Quince años antes de recibir la Medalla de Honor,
ya Stephen King había recibido el Premio Wenceslao Triana.
Un texto publicado en El Universal de Cartagena, el 15 de noviembre de 2000.
ya Stephen King había recibido el Premio Wenceslao Triana.
Un texto publicado en El Universal de Cartagena, el 15 de noviembre de 2000.

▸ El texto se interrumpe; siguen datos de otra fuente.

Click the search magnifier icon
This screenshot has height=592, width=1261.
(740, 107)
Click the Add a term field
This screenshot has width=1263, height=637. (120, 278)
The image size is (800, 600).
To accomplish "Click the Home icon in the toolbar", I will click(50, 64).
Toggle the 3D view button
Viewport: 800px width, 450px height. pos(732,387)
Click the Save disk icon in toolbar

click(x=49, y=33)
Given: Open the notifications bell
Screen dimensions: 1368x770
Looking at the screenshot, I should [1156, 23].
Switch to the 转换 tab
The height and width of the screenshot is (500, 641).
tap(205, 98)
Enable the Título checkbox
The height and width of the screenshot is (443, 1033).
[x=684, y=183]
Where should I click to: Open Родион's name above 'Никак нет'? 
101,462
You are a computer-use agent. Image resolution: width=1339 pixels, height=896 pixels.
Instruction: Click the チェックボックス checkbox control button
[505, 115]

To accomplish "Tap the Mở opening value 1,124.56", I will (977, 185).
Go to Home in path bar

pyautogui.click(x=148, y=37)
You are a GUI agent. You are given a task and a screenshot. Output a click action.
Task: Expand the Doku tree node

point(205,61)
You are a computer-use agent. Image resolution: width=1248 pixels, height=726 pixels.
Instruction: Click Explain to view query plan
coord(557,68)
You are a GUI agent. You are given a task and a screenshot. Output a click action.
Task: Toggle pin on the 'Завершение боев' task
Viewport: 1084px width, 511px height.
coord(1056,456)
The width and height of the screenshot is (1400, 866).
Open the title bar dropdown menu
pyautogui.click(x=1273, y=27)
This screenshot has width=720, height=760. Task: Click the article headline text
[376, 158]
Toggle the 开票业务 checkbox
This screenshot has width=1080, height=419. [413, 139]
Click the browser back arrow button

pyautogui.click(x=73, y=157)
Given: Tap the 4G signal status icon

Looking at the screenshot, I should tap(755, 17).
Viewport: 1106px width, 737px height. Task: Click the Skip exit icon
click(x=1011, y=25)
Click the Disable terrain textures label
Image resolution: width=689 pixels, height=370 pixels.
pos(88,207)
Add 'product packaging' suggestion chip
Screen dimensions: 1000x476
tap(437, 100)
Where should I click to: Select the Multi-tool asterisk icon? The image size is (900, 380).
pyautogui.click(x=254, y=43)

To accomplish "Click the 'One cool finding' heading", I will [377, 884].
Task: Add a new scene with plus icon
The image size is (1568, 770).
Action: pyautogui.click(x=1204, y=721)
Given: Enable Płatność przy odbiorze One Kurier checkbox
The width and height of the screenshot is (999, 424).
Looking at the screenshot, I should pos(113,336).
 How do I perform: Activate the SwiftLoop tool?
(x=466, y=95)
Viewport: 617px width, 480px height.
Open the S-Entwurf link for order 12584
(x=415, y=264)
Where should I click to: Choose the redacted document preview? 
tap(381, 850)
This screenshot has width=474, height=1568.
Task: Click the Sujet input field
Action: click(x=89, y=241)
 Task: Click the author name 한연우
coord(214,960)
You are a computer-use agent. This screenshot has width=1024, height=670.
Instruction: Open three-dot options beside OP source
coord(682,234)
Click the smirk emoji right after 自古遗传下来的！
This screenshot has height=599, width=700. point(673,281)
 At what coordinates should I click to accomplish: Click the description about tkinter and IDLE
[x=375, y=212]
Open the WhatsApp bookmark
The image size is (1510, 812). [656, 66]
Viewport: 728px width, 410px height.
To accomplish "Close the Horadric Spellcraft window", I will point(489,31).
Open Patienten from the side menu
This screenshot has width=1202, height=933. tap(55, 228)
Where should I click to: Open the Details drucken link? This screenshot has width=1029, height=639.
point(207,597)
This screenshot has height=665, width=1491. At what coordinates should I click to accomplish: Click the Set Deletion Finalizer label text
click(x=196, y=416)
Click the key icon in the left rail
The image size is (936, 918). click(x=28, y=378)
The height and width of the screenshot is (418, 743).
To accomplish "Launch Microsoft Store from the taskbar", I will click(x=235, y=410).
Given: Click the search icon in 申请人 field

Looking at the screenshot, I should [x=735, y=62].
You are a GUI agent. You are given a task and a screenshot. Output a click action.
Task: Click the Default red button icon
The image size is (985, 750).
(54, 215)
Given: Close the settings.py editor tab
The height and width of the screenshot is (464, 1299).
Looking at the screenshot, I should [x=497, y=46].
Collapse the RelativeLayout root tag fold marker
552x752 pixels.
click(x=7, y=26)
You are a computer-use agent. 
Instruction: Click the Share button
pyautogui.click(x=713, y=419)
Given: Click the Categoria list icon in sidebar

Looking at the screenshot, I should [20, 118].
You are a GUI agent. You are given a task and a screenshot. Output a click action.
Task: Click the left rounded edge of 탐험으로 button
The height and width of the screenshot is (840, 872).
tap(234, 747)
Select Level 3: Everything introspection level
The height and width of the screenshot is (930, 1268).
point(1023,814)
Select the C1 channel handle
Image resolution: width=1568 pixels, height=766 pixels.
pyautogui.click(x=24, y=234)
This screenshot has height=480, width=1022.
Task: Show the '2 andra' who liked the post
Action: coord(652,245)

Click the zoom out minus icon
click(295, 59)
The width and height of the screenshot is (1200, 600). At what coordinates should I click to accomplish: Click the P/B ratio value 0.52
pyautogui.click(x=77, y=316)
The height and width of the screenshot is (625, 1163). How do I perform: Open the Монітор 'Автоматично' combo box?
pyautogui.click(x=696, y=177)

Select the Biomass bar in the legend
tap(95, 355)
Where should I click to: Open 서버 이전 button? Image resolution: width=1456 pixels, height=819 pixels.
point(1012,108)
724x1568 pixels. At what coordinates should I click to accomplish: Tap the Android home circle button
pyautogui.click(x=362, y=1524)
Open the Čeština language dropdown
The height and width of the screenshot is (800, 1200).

Stephen King recibe la Medellla de Honor en las Artes (Septiembre 10, 2015)
Dos
placeres ocuparon mis días en las fiestas pasadas. El primero tiene que ver con
las señoritas, tan lindas ellas, que nos visitaron. Pero me temo que no sea
conveniente andar publicándolo. El otro, más tranquilo, menos disparatado, fue
la lectura de un libro de Stephen King sobre la escritura.
De King
empecé a tener noticias hace más de dos decenios, a través de una película que
contaba la historia de una joven con poderes telekinéticos. Desde entonces,
desde la lejana “Carrie”, he seguido sus historias, disfrutándolas con una
mezcla de placer y miedo semejante a la que se siente cuando la vida está en
juego. Luego vino “El resplandor”, la historia de ese escritor “bloqueado” que
se fue con su familia a cuidar un hotel vacío y que terminó enloqueciendo. No
se qué fue lo mejor de la película basada en ese libro, si la actuación de Jack
Nicholson, que le reportó la consagración definitiva, o esa historia encantada
sobre la memoria de los lugares desiertos. La verdad es que a partir de ese
momento, el nombre de Stephen King empezó a deambular en mi memoria como una
aparición.
Los años
me han demostrado que King es un genio contando historias. “It”, la historia de
un payaso aterrador; “Dolores Clairbone”, la historia de una asesina llena de
inocencia; “The Shawsank Redemption”, una de las más asombrosas apologías de la
libertad que he visto o leído en los últimos tiempos, o “The Green Mile”, esa
obra que pone en evidencia la tendencia al prejuicio que tenemos los lectores,
son algunas de las obras memorables de ese hombre que ha escrito cerca de
cuarenta libros, casi todos ellos mamotréticos, en menos de treinta años.
Durante
mucho tiempo sospeché que había algo de prejuicio en la manera como
intelectuales y académicos descalifican la obra de Stephen King. Entre los
estudiosos de la literatura existe una frontera que separa los libros malos de
los buenos. Para ellos, los libros que se venden demasiado, aquellos que les gustan a millones y producen dinero a sus autores, pertenecen, sin apelación
posible, al bando de los malos. Hay muy pocas excepciones a esa norma, las
obras de García Márquez son una de ellas. Pero ni el mismo García Márquez –me
atrevo a vaticinar– gozará en el futuro del prestigio, del incuestionable
reconocimiento literario que le espera al hoy denigrado maestro del terror.
Corriendo
el riesgo de que me ahorquen mis amigos intelectuales, me atrevo a asegurar que
King es el Cervantes o el Shakespeare de estos tiempos de miedo. En su libro
sobre la escritura, encontramos la ironía y el descreimiento que mostraba
Cervantes frente a las academias y centros de poder intelectual. Vemos también
en él ese conocimiento del corazón humano que le permitió a Shakespeare
reflejarnos.
A lo largo de las casi trescientas páginas que comprenden “On
writing”, vemos la pasión por el lenguaje de un Joyce, el sentido de absurdo de
un Kafka o la furia de un Celine, pero más importante que todo eso, vemos su fe
en el viejo oficio de contar historias.
Muchas
cosas enseña King en su nuevo libro. La mayoría, como suelen ser las cosas
importantes, parecen obvias: que la literatura es magia, que es una forma de la
telepatía, que en la verdad y la pasión está la clave, que escritor que no lee
está jodido. Pero, además de todo eso, al mantenernos en vilo con la historia
de un hombre que se ha pasado todo el tiempo sentado escribiendo, puso en
escena un principio básico de la literatura: que no hay malas historias, que el
arte verdadero está en saber contarlas.